#### Göreviniz:
Materyalde "You are a GUI" ifadesini içeren satırdan "pos(83,106)" ifadesini içeren satıra kadar, bu satır da dahil olmak üzere, satırları boş satırları atlayarak numaralı bir listeye dönüştürün. Resimleri yanıta dahil etmeyin.

#### Kayıtlar:
/---

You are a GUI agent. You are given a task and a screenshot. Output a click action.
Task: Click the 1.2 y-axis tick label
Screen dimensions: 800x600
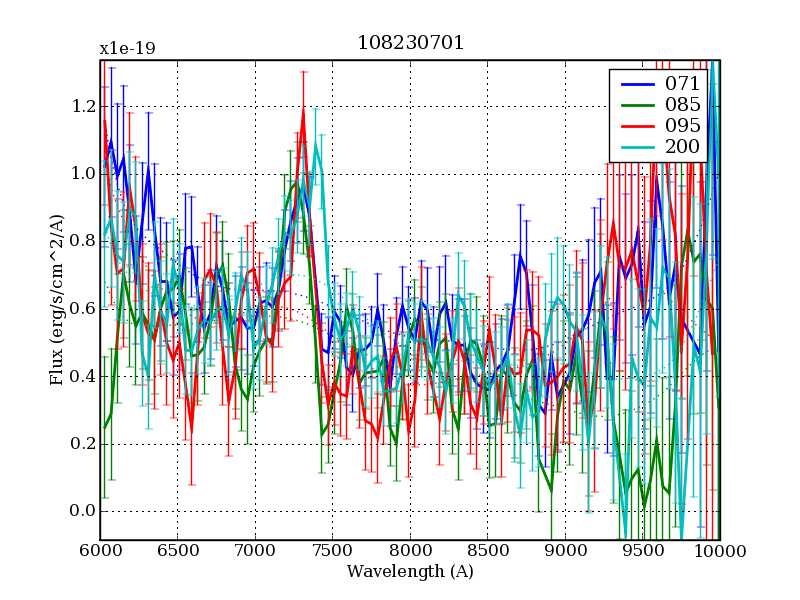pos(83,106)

\---
/---

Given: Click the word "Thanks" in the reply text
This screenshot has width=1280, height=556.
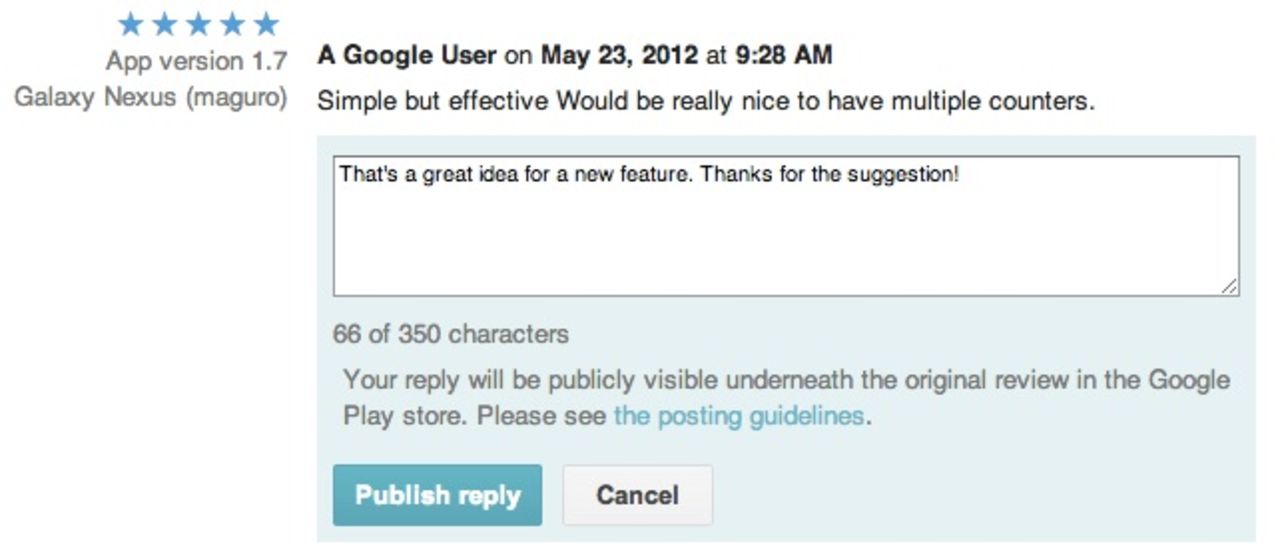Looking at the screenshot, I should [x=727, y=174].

\---
/---

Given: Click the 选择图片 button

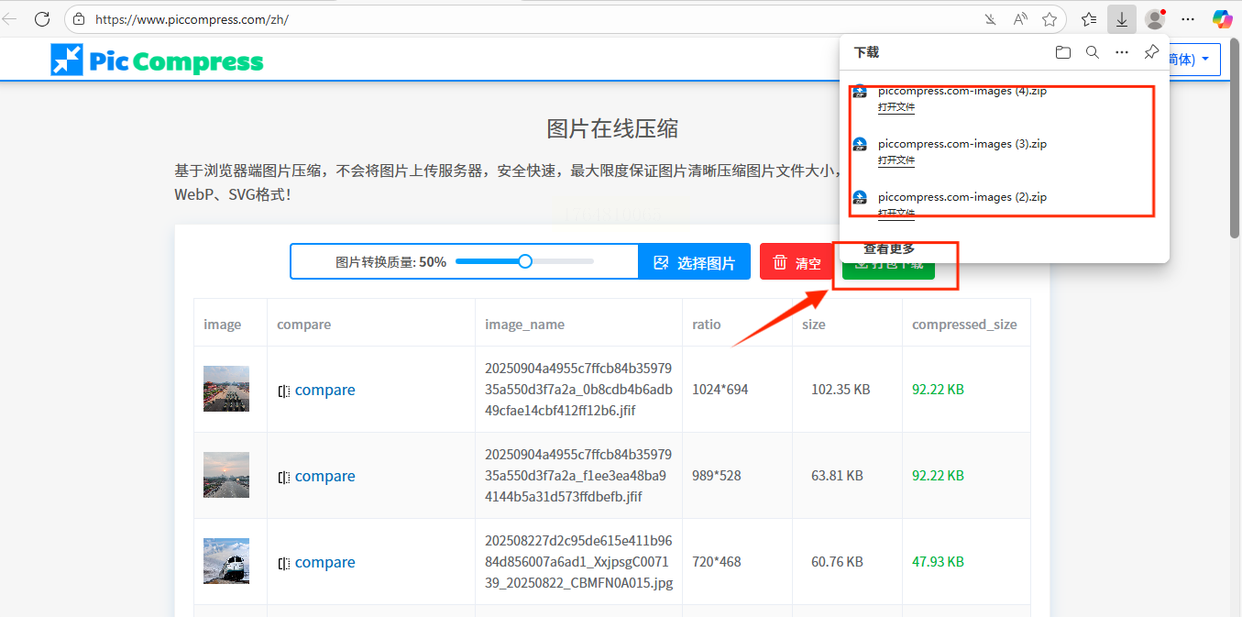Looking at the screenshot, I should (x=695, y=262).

\---

#### Sorunun Çözümü:
1. You are a GUI agent. You are given a task and a screenshot. Output a click action.
2. Task: Click the 1.2 y-axis tick label
3. Screen dimensions: 800x600
4. pos(83,106)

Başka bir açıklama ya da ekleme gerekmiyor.